# What is the most reliable LED headlamp you've owned?



## robostudent5000 (Nov 17, 2011)

As the title says, what is the most reliable LED headlamp that you have ever owned. 

The most reliable one for me was the Princeton Tec Aurora. I had it for close to a decade, abused it badly, and it never failed me. It wasn't very bright but I could always count on it. The only thing that killed it was a botched mod job. 

None of the other LED headlamps I've owned have been able to match it's reliability, and I kind of wish that PT would update the emitters and bring it back.


----------



## michman (Nov 17, 2011)

Petzl Tikka XP. Still have it. Use it regularly. Not a big fan of the three AAA. Just opted for an H51w, and am waiting on it. I have a feeling though that I may fall back upon the Tikka. It has been used and abused for six years without a problem. Batteries seem to last forever in it as well.


----------



## Bolster (Nov 17, 2011)

I have yet to break a Zebralight, I think I own 5 of them. One of mine turned on in my bag on high, and emptied an entire eneloop, got so hot you could not touch it. Seems to be fine. 

I have a Petzl 3AAA that cracked near the button, but it still works.


----------



## vtunderground (Nov 18, 2011)

The only headlamp I've ever had real trouble with was my PT Apex. The rest have been pretty trouble-free.

Based on the amount of abuse it's taken vs lack of issues, I'd say my most reliable headlamp was a Pelican 2630 that lived on my caving helmet for several years.


edit: I just ran my Pt Eos through the washer (twice) by accident. I pulled it out, clicked it on... no leakage, works fine!


----------



## ryguy24000 (Nov 18, 2011)

I think the vote is still out on this one for me, but I used the Streamlight Argo Hp the most and never had a problem.


----------



## Gregozedobe (Nov 19, 2011)

My ZL H501 - used it for hundreds of hours, often for 4-5 hours on hi at a time (several battery changes per session) with zero problems. All of my ZLs have been reliable, but the H501 is the only one with lots of use.


----------



## NoFair (Nov 19, 2011)

I have a few that have lots of use with no issues: Little Monkey Hurricane, PT Apex (even the one with a cracked hinge and housing always works), ZL H31W and H501W.


----------



## bnemmie (Nov 19, 2011)

+1 for the Petzl Tikka XP. Ive had mine for years and its still kicking. I would say my S7 but I use the XP more.

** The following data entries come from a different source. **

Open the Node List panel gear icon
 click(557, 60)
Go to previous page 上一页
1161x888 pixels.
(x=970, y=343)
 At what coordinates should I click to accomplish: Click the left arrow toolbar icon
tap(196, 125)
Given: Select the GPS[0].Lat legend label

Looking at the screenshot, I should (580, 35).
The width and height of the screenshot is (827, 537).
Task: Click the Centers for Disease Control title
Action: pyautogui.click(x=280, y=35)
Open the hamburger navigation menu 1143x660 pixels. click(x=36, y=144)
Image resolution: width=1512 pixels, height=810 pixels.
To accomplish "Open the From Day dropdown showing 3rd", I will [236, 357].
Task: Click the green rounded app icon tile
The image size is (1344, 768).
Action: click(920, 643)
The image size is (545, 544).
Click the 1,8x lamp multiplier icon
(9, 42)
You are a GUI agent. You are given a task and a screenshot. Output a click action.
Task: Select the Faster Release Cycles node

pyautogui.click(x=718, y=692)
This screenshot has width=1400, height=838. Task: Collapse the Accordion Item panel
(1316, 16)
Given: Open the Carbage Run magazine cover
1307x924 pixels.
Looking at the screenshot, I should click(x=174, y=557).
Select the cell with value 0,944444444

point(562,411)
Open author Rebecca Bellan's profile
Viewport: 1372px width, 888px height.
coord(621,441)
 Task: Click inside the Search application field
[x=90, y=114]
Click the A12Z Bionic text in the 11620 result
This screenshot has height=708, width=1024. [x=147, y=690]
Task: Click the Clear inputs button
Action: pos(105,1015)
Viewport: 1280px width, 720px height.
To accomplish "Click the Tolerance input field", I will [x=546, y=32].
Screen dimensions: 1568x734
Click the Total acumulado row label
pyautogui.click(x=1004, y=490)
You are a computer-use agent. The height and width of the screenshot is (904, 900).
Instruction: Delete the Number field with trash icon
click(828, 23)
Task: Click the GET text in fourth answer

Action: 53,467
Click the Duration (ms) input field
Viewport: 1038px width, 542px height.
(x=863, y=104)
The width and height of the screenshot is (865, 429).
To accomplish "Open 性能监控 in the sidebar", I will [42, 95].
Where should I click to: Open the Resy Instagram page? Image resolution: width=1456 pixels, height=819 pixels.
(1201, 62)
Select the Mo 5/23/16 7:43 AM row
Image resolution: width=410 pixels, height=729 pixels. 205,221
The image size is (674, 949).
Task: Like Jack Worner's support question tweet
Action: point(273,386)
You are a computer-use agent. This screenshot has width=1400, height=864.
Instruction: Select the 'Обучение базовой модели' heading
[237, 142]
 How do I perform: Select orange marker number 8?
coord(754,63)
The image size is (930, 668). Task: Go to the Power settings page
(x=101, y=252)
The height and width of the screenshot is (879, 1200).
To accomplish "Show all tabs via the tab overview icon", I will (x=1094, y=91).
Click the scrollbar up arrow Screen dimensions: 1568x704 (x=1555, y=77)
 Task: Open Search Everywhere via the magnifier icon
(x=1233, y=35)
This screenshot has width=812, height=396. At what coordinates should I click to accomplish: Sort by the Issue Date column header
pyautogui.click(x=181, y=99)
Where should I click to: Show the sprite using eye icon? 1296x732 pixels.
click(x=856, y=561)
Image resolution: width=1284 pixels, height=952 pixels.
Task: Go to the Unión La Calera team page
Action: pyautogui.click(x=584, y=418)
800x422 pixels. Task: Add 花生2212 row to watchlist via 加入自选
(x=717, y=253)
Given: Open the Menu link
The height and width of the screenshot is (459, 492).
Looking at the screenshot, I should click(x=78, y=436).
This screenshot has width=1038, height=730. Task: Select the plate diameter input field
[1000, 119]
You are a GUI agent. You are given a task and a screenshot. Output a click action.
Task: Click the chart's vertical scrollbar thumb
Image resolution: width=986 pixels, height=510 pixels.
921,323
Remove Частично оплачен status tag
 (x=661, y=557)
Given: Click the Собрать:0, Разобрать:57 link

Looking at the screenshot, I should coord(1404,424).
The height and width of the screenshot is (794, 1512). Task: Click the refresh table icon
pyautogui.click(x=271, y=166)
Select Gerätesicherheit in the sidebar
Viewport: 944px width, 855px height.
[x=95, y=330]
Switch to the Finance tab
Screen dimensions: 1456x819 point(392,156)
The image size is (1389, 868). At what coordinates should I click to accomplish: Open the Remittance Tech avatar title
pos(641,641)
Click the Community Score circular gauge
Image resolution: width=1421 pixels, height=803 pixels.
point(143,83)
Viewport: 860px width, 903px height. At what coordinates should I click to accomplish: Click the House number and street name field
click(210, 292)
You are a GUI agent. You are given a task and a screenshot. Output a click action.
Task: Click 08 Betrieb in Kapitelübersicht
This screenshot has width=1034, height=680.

More convent.


----------



## Bicycleflyer (Nov 19, 2011)

My Black Diamond Zenix IQ....Even though my PT Apex "extreme" has become my go-to headlamp for all outdoors activities. The Zenix still has more years/hours/outings/and just general use than the Apex at the moment. I also have a PT Eos "Bike" that I keep on my helmet that has seen lots of use as well.


----------



## Sub_Umbra (Nov 20, 2011)

The HDS headlights for caving are awesome but I don't know if they're still produced. If you find an HDS headlight it won't be cheap *but it will be reliable.* It would be hard for me to imagine anyone who could develop a headlight more reliable than Henry's.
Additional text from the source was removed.